Tam 1 trilyon 608 milyon TL'yi halkın ihtiyaçlarını karşılamak için kullanılması gerekirken iktidar tercihini çözüm değil, çözümsüzlük, savaş ve çatışmadan yana yapmıştır. Halkın yoksullukla, işsizlikle boğuştuğu bu dönemde bu devasa bütçe milyonlarca insanın hayatını iyileştirmek için kullanılabilirdi. Açlık sınırı 20 bin, yoksulluk sınırı 66 bin iken asgari ücret milyonların mahkum edildiği bir ölüm harçlığıdır.

Söz konusu DEM’li vekil olunca araya SİHA, İHA sıkıştırmadan olmaz.

Elektirik faturasını ödeyemeyen, çocuğuna süt alamayan bir halk için bu paraya İHA'lar, SİHA'lar alındı ve asimetrik bir savaşın harcamaları gerçekleşti.

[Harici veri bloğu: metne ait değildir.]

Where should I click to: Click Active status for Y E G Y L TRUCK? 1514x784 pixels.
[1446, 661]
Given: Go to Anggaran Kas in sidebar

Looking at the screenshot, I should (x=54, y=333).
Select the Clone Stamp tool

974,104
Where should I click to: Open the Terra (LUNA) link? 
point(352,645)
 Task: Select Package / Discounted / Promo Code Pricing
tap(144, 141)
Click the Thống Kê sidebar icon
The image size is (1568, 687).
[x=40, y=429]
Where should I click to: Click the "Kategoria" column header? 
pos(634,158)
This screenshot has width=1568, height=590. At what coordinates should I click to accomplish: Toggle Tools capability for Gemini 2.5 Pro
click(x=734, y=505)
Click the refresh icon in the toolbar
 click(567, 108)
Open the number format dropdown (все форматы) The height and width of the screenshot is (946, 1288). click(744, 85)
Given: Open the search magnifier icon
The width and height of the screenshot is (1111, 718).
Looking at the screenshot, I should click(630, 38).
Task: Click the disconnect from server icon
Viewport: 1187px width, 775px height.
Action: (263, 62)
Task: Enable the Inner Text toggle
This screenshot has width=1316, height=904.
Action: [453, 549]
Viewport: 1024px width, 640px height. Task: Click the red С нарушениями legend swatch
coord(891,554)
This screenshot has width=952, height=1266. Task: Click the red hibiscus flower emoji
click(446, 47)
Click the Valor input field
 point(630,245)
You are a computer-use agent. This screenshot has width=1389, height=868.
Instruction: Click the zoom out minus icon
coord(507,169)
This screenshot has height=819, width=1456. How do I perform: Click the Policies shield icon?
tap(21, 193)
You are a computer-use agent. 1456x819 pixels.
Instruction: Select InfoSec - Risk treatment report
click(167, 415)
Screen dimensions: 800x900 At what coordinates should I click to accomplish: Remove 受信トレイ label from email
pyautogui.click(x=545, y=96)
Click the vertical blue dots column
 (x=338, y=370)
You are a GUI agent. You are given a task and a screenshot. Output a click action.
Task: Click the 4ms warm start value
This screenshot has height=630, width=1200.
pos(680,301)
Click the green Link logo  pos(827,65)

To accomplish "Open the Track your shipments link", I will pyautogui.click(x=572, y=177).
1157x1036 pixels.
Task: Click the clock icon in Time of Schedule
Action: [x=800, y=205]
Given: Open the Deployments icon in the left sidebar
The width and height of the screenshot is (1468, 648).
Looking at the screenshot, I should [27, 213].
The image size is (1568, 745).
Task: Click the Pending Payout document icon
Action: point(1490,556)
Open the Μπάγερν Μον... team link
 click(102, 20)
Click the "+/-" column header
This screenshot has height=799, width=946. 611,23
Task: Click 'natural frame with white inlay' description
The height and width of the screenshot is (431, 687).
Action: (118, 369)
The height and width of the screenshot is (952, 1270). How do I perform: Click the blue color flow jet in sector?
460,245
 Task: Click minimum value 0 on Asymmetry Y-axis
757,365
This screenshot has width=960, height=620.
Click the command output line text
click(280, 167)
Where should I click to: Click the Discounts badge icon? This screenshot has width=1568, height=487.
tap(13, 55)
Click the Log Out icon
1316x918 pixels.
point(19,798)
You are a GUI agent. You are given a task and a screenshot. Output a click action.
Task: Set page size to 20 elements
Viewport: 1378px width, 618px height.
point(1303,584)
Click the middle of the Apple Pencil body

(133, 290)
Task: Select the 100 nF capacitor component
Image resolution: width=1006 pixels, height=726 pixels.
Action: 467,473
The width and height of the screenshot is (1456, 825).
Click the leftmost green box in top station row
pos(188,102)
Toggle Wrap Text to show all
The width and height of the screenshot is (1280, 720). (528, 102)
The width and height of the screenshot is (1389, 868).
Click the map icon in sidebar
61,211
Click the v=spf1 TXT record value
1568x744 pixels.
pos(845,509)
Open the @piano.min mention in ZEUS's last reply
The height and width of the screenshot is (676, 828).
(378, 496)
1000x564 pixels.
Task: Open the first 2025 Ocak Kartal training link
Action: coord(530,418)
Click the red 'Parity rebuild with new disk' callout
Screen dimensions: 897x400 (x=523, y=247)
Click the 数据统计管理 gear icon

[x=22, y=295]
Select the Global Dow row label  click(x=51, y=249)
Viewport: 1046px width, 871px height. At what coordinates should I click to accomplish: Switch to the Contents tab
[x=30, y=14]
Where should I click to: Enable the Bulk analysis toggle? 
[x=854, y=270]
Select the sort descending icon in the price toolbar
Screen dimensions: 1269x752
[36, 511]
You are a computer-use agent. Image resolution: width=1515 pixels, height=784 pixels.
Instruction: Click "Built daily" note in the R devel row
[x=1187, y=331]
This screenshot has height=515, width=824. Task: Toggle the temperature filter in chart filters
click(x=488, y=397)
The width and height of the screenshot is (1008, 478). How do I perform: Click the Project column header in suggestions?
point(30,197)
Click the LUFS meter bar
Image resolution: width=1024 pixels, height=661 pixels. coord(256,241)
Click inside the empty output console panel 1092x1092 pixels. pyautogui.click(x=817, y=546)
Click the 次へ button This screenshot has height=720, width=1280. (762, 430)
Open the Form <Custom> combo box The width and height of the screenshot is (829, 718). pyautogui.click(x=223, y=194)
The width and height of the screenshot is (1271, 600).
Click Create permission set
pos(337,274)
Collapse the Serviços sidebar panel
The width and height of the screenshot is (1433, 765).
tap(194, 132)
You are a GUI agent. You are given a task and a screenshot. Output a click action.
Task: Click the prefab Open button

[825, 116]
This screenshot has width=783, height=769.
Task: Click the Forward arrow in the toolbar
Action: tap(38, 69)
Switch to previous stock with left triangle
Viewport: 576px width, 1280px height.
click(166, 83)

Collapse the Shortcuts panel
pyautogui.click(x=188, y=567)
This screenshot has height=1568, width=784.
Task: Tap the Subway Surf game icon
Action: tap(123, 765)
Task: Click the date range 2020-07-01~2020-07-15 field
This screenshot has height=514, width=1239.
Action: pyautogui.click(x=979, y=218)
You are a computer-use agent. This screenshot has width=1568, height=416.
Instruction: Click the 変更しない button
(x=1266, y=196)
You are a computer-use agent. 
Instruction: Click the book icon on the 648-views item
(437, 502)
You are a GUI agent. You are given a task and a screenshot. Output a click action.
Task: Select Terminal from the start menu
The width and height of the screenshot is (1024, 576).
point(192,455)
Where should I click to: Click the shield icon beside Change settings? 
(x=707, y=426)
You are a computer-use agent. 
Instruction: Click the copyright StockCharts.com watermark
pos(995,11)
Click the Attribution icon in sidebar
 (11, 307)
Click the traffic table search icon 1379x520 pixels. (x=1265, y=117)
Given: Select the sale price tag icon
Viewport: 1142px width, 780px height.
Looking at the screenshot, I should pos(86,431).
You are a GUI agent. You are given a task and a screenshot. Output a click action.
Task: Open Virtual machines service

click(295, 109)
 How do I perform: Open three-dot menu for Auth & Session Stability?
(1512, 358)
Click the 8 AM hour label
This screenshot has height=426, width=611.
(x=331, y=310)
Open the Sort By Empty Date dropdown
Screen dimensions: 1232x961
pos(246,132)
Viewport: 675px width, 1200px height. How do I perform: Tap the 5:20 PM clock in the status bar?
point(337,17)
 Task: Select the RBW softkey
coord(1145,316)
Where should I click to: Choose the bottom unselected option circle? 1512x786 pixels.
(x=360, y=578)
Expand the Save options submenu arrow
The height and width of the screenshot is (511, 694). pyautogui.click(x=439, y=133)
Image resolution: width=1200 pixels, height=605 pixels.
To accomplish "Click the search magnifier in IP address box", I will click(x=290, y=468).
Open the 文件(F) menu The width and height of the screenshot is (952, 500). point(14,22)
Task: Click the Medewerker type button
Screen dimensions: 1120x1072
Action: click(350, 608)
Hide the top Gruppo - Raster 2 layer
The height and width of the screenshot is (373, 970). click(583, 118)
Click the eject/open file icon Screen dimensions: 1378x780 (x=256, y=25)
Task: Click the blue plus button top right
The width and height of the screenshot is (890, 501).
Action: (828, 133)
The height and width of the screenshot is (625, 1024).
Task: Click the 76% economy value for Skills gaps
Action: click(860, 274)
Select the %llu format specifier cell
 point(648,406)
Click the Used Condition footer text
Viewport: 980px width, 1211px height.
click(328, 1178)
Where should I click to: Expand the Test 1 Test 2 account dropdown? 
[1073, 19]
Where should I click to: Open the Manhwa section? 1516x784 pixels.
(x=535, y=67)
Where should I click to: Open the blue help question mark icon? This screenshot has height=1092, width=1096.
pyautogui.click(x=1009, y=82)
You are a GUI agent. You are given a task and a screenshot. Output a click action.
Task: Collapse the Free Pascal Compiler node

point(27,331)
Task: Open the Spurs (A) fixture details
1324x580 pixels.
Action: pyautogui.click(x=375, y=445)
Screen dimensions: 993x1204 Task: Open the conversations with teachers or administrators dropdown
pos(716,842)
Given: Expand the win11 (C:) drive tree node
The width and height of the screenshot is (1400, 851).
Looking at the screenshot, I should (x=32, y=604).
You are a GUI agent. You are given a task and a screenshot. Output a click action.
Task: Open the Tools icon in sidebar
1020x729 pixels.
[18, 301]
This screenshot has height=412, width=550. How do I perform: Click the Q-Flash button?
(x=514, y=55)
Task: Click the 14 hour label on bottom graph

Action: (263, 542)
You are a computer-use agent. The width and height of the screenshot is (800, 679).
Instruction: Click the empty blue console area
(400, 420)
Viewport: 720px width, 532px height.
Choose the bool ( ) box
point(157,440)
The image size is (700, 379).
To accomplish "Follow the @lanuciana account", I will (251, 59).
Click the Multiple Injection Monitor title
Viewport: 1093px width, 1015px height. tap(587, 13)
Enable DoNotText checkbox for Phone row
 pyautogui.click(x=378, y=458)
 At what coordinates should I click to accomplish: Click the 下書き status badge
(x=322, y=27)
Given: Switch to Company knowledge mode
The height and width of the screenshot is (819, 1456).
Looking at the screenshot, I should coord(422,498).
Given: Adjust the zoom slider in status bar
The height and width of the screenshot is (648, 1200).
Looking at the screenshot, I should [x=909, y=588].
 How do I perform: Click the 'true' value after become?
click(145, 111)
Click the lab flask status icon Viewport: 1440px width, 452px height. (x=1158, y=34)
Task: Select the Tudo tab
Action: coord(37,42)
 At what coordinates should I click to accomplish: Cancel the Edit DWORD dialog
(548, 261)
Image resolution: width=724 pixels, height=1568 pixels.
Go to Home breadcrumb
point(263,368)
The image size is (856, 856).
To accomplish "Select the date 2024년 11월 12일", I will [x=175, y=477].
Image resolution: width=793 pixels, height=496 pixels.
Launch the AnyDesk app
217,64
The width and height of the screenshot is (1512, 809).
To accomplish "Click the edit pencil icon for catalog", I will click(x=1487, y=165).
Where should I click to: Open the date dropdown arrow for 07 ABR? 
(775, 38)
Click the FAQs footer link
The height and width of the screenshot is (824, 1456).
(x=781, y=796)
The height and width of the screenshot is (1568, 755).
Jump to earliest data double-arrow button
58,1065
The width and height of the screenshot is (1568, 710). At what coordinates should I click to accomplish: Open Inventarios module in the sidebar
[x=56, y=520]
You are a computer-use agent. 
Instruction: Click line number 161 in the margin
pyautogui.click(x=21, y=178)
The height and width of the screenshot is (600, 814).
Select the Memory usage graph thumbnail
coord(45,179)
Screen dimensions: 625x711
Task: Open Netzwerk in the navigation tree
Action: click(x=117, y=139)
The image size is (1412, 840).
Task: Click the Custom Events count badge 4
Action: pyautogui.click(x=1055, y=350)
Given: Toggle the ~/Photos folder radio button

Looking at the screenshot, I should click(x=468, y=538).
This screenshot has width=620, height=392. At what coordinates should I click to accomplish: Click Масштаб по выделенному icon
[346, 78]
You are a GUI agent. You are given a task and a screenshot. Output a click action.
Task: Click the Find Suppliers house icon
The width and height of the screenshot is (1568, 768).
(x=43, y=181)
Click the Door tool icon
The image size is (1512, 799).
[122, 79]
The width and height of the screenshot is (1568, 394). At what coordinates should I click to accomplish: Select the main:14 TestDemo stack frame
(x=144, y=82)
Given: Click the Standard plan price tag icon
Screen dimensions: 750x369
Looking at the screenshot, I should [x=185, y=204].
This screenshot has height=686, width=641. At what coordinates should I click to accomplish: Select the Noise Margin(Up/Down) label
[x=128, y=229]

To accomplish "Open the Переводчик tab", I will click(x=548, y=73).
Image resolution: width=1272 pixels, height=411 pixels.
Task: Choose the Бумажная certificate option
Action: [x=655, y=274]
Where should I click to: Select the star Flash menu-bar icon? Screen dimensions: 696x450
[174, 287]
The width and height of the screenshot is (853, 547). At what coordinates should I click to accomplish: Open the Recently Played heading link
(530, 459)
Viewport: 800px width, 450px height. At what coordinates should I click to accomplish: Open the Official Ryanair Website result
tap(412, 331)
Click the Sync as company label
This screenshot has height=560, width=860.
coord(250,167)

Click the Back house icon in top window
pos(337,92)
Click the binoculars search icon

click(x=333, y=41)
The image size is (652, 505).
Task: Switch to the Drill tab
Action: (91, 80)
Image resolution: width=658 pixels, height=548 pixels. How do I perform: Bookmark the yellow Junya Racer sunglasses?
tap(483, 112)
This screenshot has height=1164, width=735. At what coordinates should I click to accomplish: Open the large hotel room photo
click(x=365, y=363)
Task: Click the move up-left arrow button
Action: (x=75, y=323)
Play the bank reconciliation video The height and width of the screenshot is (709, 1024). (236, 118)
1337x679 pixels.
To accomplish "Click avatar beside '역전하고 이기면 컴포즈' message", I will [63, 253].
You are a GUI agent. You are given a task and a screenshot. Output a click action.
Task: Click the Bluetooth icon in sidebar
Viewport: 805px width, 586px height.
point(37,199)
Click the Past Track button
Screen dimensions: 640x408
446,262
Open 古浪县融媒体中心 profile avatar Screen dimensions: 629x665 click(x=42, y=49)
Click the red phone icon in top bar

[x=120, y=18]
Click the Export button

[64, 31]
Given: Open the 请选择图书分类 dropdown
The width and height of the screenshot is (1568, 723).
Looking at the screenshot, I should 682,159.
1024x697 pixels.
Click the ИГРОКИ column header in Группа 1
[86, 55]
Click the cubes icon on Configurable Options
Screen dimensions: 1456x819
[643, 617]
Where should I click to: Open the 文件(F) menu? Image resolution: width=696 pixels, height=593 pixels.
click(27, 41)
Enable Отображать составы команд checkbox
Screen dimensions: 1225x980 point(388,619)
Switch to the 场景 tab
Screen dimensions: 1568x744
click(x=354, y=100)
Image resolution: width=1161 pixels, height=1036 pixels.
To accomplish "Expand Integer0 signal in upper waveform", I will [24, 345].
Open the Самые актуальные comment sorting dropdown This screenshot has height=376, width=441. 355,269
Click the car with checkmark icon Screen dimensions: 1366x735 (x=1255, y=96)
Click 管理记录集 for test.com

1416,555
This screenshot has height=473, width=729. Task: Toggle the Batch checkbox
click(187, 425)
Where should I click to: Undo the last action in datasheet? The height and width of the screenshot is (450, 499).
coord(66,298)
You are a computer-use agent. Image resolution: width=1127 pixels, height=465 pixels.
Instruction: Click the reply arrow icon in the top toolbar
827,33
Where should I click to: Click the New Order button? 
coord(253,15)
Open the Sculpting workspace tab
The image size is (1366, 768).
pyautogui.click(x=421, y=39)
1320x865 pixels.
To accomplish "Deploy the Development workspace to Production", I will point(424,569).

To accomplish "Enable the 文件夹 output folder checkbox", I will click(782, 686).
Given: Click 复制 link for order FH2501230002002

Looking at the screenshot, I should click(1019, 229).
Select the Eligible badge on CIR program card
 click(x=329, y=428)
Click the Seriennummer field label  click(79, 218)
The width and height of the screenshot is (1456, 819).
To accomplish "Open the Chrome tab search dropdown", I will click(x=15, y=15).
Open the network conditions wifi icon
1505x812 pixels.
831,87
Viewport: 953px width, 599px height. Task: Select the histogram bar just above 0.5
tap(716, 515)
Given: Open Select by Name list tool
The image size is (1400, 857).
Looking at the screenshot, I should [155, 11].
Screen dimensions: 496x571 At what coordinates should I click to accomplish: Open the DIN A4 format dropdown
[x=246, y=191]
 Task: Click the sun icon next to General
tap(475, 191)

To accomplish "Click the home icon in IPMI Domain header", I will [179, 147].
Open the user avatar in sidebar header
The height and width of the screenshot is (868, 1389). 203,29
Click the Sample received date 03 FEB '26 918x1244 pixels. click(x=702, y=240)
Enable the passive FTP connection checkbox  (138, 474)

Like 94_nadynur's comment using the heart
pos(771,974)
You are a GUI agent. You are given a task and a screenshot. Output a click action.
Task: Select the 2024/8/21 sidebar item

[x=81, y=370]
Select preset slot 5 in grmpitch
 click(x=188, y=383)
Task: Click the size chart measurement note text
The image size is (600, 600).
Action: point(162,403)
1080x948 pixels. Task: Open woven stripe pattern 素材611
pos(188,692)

Bu konuşmaya, halkçı bir pencereden bakamıyorum ne yazık ki… Kendimi zorlasam da olmuyor, olmuyor…

Her zamanki gibi halkın ve halkın menfaatlerinin kendisine maske yapıldığı, aşağılık bir terör propagandası.

Yıllardır, halkımızın çıkarları, halkımızın hakları diyerek, doğunun köylerinde en çok “sözde halkını, halkının kadınlarını, halkının çocuklarını katleden" PKK terör örgütünün yaptığı ile hiçbir farkı yok.

Fark görmek isteyenlere verilecek cevap şudur; devlet dağdaki teröriste kurşunu hak görürken, terörün siyasi uzantılarına meclis kürsüsünde Türkiye’yi hedef alma ve konuşma hakkı vermiştir.

Sözde halkı öncelikleyen sözde siyasiler, terör örgütü PKK ile mücadelede verilen 20 binden fazla halk şehidi için bir kez bile ağızlarını açamazlarken, eli kanlı terör örgütüne karşı tek kelime edemezlerken, milletin meclisinde, milleti kendilerine maske yaparak, terör örgütüne karşı mücadelede adeta çarpan kuvveti oluşturan, örgütü ininden çıkamaz hale getiren İHA ve SİHA’ları hedef alıyorlar.

Dertleri ne emekli, ne işçi. Terörün özgürlüğü, terör örgütünün hareket alanı.

Dertleri vatandaş olsaydı, ülkenin bütün insan kaynağını ve mali kaynaklarını yıllardır sömüren terör belasının sözcülüğünü yapmak yerine, terörün karşısında aynı hassasiyetlerde durduklarına bir kez olsun şahit olabilirdik.

Olamadık.

Geçtiğimiz aylarda meydana gelen Tusaş saldırısına karşı terörü lanetlemek yerine, SİHA ve İHA’ların üretimini sorgulamak, terörün lehine aşağılık bir propaganda biçiminden başka bir şey değil.

Etrafı cehennem ateşi ile sınanan Türkiye’nin savunma sanayisini “halkın güvenliğine” kasteden katillerin yanında durarak sorgulama görevini sadece bir terör sözcüsü üzerine alabilir.

Fakat görünen o ki; Kandil'in atadığı ve seçilmesi için dayattığı isimlerin, “barındıkları” TBMM bünyesinde, milletvekilliği sıfatı ile terör sözcülüğü yapılabiliyor olması Türkiye’de yasal bir hak.